Garden Island is an inner-city locality of Sydney, Australia, and the location of a major Royal Australian Navy (RAN) base. It is located to the north-east of the Sydney central business district and juts out into Port Jackson, immediately to the north of the suburb of Potts Point. Used for government and naval purposes since the earliest days of the colony of Sydney it was originally a completely detached island. It was joined to the Potts Point shoreline by major land reclamation work during World War II.

Garden Island today forms a major part of the RAN's Fleet Base East. It includes active dockyards (including the Captain Cook Graving Dock), naval wharves and a naval heritage and museum precinct. Approximately half of the major fleet units of the RAN use the wharves as their home port.

The northern tip of Garden Island is open to the public and contains the Royal Australian Navy Heritage Centre museum and an outdoor heritage precinct. Immediately south and above Garden Island on the Potts Point ridgeline is HMAS Kuttabul, the RAN's major administrative, training and logistics support establishment for the Sydney area. Although HMAS Kuttabul is administratively a separate facility to Garden Island, the two names are often referred to interchangeably.

Garden Island was originally an island in Sydney Harbour, but extension of the base and the construction of a dry dock in the channel between the island and the mainland have resulted in its connection to the mainland shore at Potts Point from the 1940s. The wharves of the naval base now stretch the length of the eastern side of Woolloomooloo Bay, from the suburb of Woolloomooloo to the end of the original island.

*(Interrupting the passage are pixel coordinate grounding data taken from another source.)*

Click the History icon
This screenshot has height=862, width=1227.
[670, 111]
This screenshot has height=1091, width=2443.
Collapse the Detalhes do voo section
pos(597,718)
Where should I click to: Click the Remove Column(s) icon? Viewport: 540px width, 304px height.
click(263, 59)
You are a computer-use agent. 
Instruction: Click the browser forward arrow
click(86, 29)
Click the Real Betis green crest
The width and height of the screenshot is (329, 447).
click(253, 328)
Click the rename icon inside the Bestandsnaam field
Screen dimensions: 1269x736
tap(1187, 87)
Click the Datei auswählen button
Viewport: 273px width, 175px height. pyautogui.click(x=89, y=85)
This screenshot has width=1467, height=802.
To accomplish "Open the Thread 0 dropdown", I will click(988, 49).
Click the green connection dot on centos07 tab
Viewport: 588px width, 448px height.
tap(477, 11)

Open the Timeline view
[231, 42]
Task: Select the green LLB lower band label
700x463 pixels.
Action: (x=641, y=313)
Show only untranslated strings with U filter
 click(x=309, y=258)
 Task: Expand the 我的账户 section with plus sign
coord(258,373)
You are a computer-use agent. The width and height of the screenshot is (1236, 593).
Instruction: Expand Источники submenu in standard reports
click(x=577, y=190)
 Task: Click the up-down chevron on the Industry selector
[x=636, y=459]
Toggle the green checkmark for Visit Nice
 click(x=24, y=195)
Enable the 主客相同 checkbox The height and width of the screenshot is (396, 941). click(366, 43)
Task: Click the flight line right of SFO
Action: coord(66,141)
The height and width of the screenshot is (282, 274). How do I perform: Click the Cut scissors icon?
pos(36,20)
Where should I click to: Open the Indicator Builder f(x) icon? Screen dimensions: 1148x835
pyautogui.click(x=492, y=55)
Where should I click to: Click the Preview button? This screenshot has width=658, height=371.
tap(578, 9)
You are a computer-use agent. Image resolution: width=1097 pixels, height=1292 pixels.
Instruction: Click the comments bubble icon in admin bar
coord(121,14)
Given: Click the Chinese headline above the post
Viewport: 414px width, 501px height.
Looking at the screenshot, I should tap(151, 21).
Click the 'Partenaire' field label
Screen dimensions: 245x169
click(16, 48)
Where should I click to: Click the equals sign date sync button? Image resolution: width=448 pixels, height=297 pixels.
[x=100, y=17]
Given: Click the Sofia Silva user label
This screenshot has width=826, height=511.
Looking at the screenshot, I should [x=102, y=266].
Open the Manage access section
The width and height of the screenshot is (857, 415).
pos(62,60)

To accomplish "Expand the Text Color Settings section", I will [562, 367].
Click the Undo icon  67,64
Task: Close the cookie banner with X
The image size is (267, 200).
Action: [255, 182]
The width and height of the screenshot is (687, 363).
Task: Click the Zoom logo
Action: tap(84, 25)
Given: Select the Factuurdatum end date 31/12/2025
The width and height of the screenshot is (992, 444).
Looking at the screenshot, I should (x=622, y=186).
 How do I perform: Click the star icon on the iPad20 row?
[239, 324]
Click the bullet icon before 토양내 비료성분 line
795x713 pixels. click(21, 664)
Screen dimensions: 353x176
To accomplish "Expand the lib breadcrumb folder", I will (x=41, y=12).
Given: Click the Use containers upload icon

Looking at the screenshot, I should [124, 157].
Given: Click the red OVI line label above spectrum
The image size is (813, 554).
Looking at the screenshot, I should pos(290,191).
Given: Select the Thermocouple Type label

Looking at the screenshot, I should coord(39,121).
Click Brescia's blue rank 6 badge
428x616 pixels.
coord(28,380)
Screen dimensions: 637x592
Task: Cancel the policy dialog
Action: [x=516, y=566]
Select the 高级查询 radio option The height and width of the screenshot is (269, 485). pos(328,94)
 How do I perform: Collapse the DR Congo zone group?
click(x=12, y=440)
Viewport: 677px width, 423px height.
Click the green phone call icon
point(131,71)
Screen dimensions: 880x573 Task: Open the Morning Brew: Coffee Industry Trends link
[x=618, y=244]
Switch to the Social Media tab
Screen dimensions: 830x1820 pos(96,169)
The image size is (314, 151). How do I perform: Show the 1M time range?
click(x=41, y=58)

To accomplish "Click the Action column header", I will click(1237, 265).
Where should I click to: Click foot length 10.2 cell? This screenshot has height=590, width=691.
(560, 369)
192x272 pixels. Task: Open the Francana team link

Garden Island is so-called because it was planted in 1788, in the first months of European settlement in Australia, to serve as a kitchen-garden by officers and crew of the First Fleet vessel HMS Sirius. Initials carved into a sandstone rock on the site are believed to be the oldest colonial graffiti in Australia, comprising the letters "FM 1788," representing Frederick Meredith who served as Sirius' steward. On 7 September 1811, ownership of Garden Island was declared to have transferred to the Governor's estate with produce dedicated for the exclusive use of Government House. The transfer had practical effect but due to an administrative error it was not formally registered, leaving the land in the legal ownership of the Navy, which successfully sought its return in 1866.